The Unveiling: The Story Behind the Harriet Tubman Card
There was a social media frenzy over the Harriet Tubman Card with arms crossed, in what some tweets comically called “Wakanda” style. In our March 2nd Facebook Live event, the artist, Addonis Parker, explains his intentions when he painted his vision of Harriet Tubman in the painting “The Conqueror,” as the American Sign Language gesture for love, which is also where Director Ryan Coogler culled the “Wakanda” pose.
The painting, which will be unveiled at our March 10th Facebook Live event, was completed in 2016, well before the release of the Black Panther film. Since the launch of the card, visits to our website have increased 3-fold and new accounts have increased 10-fold. The Harriet Tubman Debit Card is the #1 choice of new customers.
We embrace both the criticism and the praise and respect all points of view. If the controversy ignites a larger conversation about Black economic empowerment and Harriet Tubman’s economic empowerment legacy, then the jibes were totally worth it.
Yes, Tubman was an abolitionist, but her work, like all movements, required money. She also understood the necessity of economic empowerment for security.

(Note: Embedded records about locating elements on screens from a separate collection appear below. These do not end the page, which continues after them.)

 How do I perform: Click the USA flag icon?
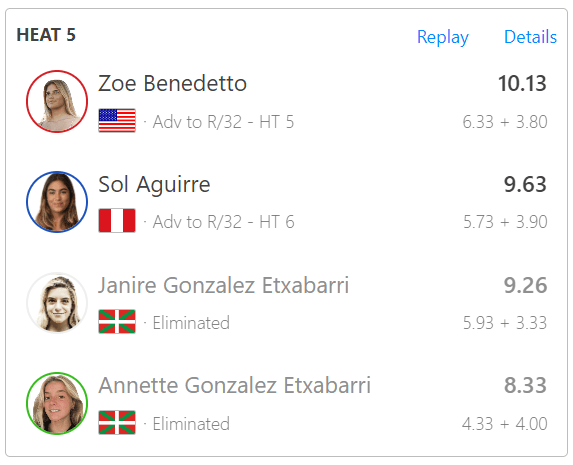pos(117,120)
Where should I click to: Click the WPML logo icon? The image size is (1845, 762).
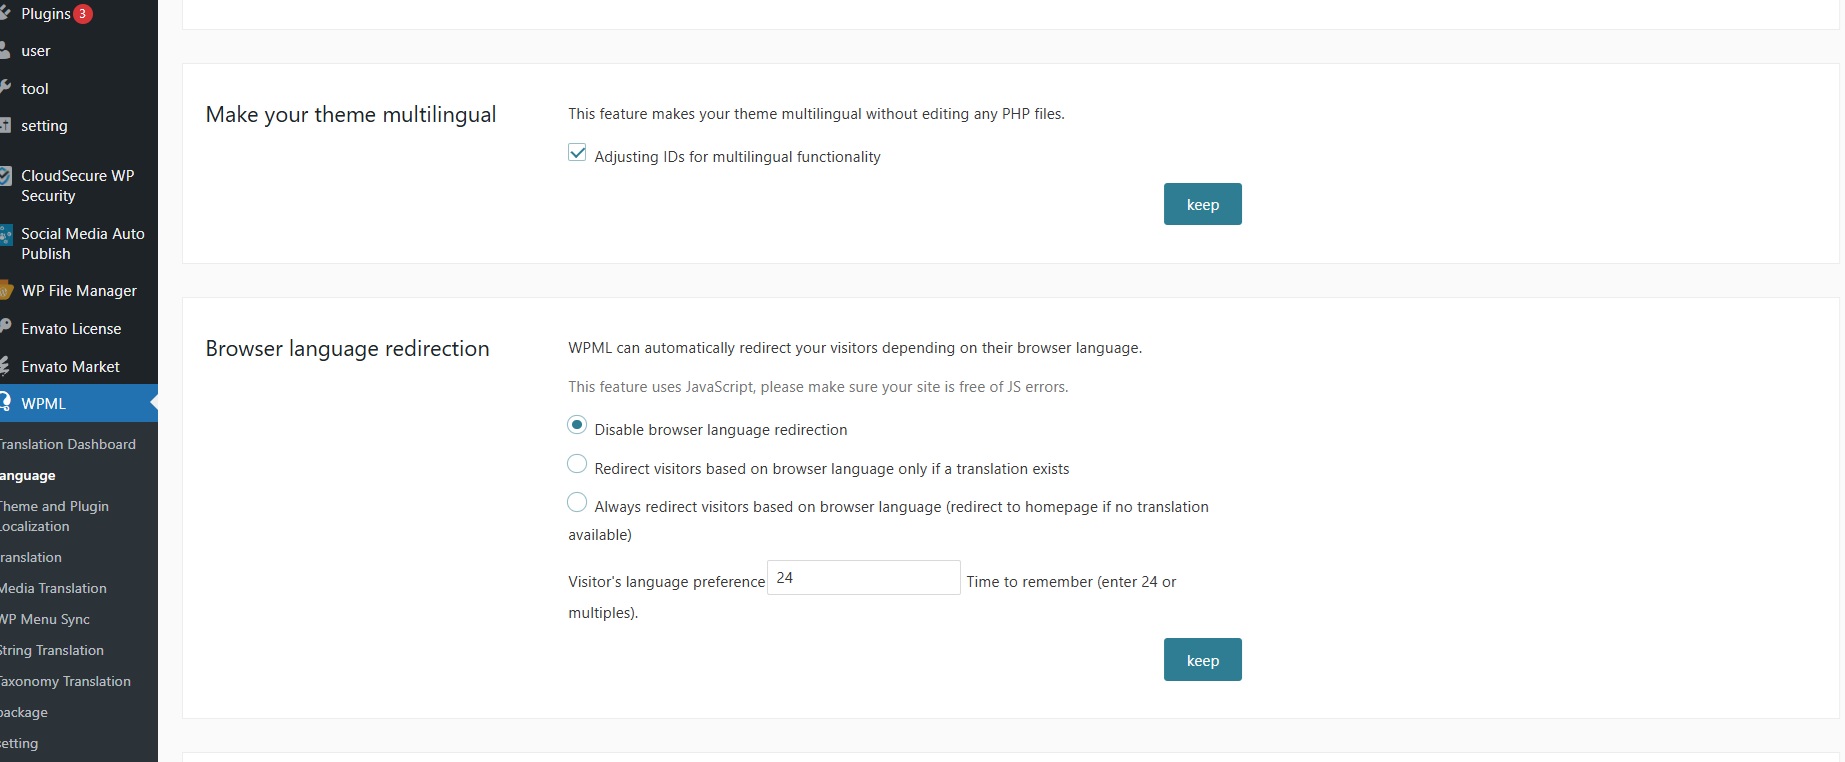[x=5, y=403]

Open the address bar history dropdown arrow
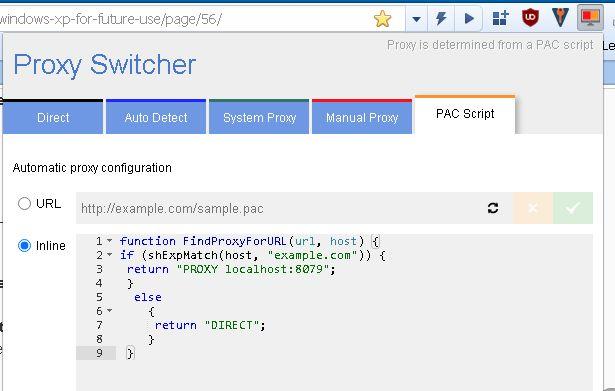pos(416,19)
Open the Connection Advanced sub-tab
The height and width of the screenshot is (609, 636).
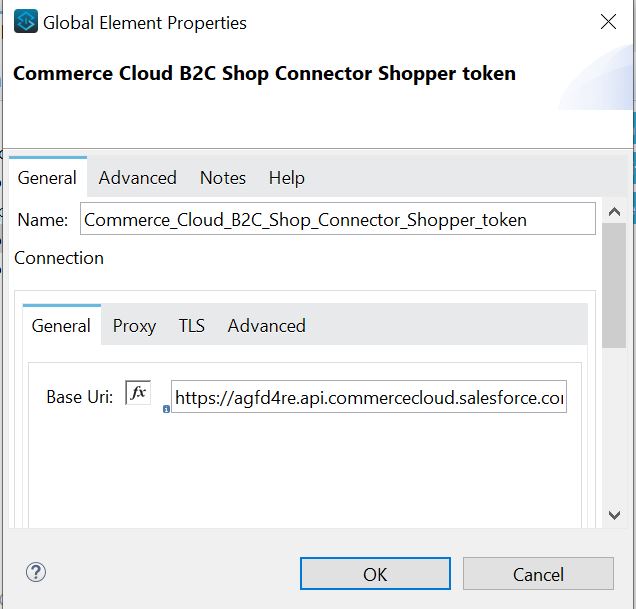[x=266, y=326]
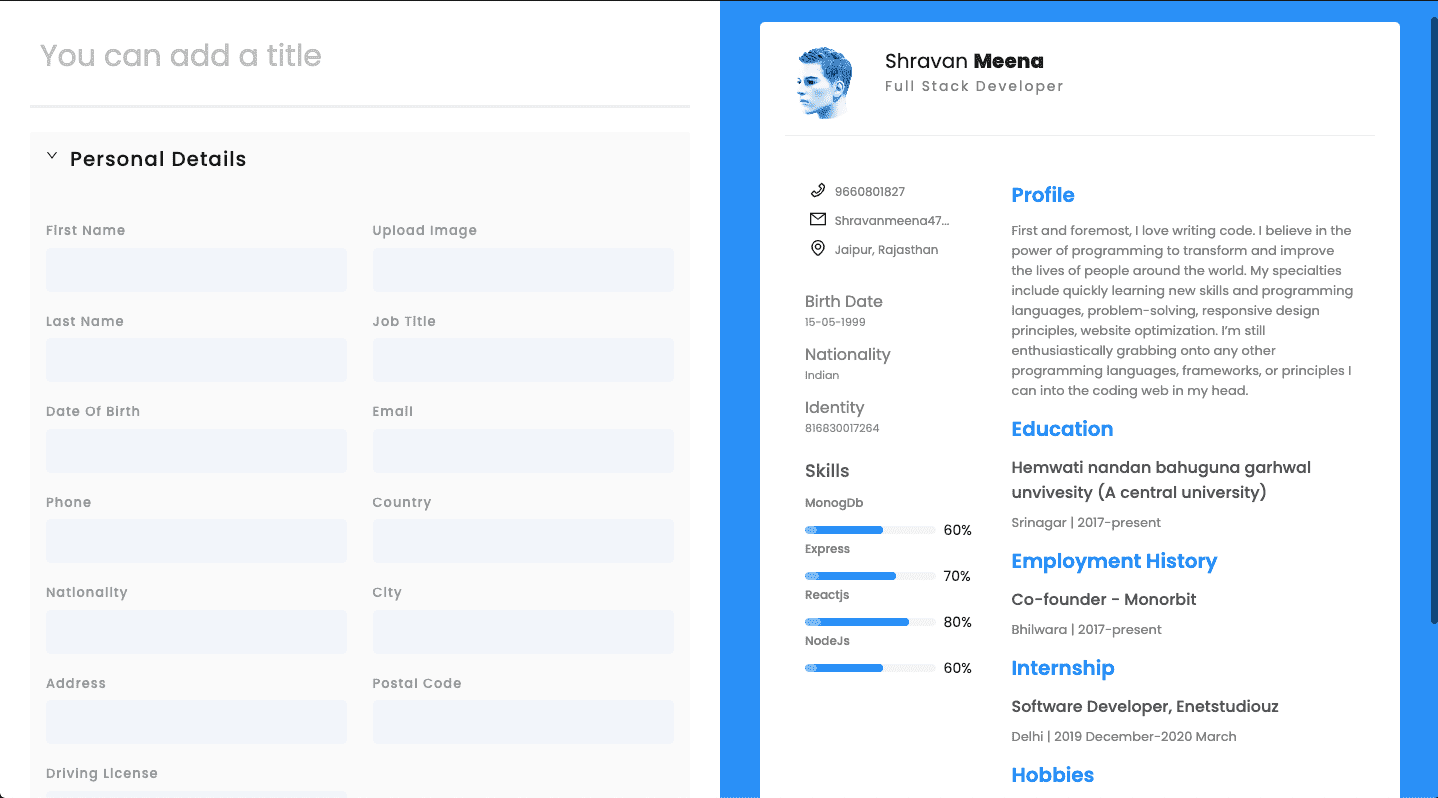
Task: Click the Country input field
Action: [523, 541]
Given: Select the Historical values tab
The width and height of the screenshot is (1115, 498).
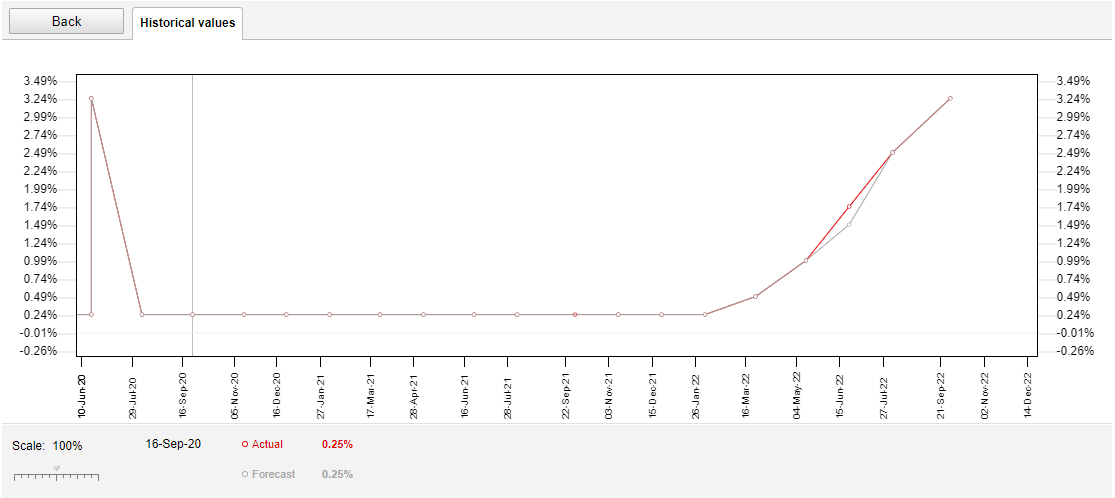Looking at the screenshot, I should click(188, 23).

In 1858, Harriet Tubman bought her home in Auburn, New York, for $1,200 to provide a safe place for her family. The Harriet Tubman Home still exists today. She also bought 25 acres around her property in 1896 at auction for $1,450. She understood the necessity of economic empowerment for security, while fighting against the dehumanizing version of capitalism practiced in America. The economic empowerment legacy of Harriet Tubman has yet to be told. She deserves to be on the $20 bill.